▶ [Texto para leitura]
────────────────────────────────────────
Você já comentou que o tratamento da sua esposa mudou a vida de vocês. Como o seu trabalho com mulheres se colocou diante dessa experiência, e de que forma a experiência em casa transformou o seu atendimento na Defensoria?
Eu me pergunto em que momento pensar as questões de gênero, o cuidado de outras mulheres, se tornou o papel da minha vida. Me dei conta que as minhas referências familiares são majoritariamente de mulheres protagonistas, que, dentre outras coisas, assumiram funções de cuidado de outras como parte de suas vidas. Penso que isso me afetou, de alguma forma.
Hoje, estar na Defensoria é mais do que uma escolha profissional, é uma escolha política, de vida. Eu me orgulho de estar aqui. Lidar com as demandas das mulheres se tornou a parte essencial da minha trajetória profissional. Nem sempre falando de violência, mas sempre refletindo sobre as relações de gênero. Isso me trouxe uma bagagem importante para lidar com a minha questão pessoal, pois me permite entender os atravessamentos que tonificam a experiência saúde-doença enquanto mulher, em um mundo ainda marcadamente machista e patriarcal.
Olhar para as nossas vulnerabilidades, em alguns momentos, dá medo. Você se sente fragilizada com a dor da outra, especialmente quando ela se parece ou se aproxima da sua. Mas eu sempre acreditei que, justamente por essa semelhança, por esse lugar comum, é que a gente consegue contribuir com a trajetória umas das outras. Foi essa percepção que sempre orientou o meu trabalho com mulheres: empregar o meu conhecimento, o meu repertório teórico-técnico, a minha experiência, o meu compromisso ético-político, a minha responsabilidade social como ferramentas úteis às trajetórias de vidas de outras mulheres.
────────────────────────────────────────
▶ [Extrato de dados]
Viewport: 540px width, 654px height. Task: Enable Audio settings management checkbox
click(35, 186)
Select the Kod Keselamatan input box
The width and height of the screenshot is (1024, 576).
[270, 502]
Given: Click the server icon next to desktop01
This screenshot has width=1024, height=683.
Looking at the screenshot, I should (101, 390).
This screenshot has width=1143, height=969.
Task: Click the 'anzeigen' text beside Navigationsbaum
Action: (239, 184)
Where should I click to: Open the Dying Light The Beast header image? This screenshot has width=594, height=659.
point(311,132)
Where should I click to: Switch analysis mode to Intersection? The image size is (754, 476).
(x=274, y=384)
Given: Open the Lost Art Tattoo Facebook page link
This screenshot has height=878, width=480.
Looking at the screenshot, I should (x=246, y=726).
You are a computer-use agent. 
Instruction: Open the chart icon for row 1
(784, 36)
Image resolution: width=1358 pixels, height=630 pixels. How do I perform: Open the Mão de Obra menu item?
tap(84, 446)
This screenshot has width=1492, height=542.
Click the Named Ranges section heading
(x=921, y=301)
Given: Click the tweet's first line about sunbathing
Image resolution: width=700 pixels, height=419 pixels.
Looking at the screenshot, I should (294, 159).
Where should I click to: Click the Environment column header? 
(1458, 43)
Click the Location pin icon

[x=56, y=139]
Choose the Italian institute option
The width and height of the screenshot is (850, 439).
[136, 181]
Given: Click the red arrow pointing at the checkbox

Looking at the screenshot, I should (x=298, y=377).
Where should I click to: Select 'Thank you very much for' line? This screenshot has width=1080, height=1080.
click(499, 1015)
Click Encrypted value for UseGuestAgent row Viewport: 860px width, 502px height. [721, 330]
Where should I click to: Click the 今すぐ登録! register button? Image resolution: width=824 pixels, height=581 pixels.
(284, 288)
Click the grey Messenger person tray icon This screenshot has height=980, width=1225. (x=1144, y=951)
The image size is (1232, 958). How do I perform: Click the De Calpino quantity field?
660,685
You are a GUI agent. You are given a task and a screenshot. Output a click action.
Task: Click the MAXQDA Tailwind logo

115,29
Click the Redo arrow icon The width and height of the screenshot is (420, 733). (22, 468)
────────────────────────────────────────
▶ [Tarefa A]
Por favor, atualize o trecho da entrevista que começa com as palavras contendo "Eu me pergunto" e termina com "de alguma forma.", trocando "referências familiares" por "referências afetivas".
▶ [Tarefa B]
Leve adiante a entrevista sobre o trabalho com mulheres na Defensoria, a partir da última frase apresentada.

▶ [Resposta A]
Eu me pergunto em que momento pensar as questões de gênero, o cuidado de outras mulheres, se tornou o papel da minha vida. Me dei conta que as minhas referências afetivas são majoritariamente de mulheres protagonistas, que, dentre outras coisas, assumiram funções de cuidado de outras como parte de suas vidas. Penso que isso me afetou, de alguma forma.

▶ [Resposta B]
Essa lógica também está presente na minha relação com minha esposa, que sempre foi baseada na ideia de que essa parceria deve promover o crescimento mútuo, ser vetor de desenvolvimento para ambas. Estou aqui para incentivar e contribuir para a outra crescer, para ser melhor, e vice-versa.
Quando a gente se depara com uma notícia dessas, de adoecimento, perde o chão. É quase como se você desaprendesse tudo sobre a vida instantaneamente, o que te faz tomar contato com uma sensação absurda de impotência. Ver alguém que você ama adoecer te leva pra um lugar de sofrimento estarrecedor. Mas é nessa tentativa de dar conta das próprias dores e, de forma concomitante, acolher as dores da outra que a sororidade se mostra um recurso fundamental e um lugar de verdadeiras transformações. É nessa relação de troca, de acolhimento mútuo, de presença, de aprendizado sobre si e sobre outras, que a gente consegue se reabastecer e se instrumentalizar para a superação de realidades e contextos de dificuldade.
E isso traz uma nova perspectiva de vida também, imagino.
Sim, porque exige que você ressignifique projetos, experiências, lugares, papéis. O câncer me mostrou, mais uma vez e de tantas outras formas, a potência do cuidado, especialmente em um cenário de imprevisibilidade, de incertezas e de muita fragilidade como este.
Felizmente, eu pude e posso estar presente em todas as fases do tratamento dela, o que é reconfortante e é importante para nós duas.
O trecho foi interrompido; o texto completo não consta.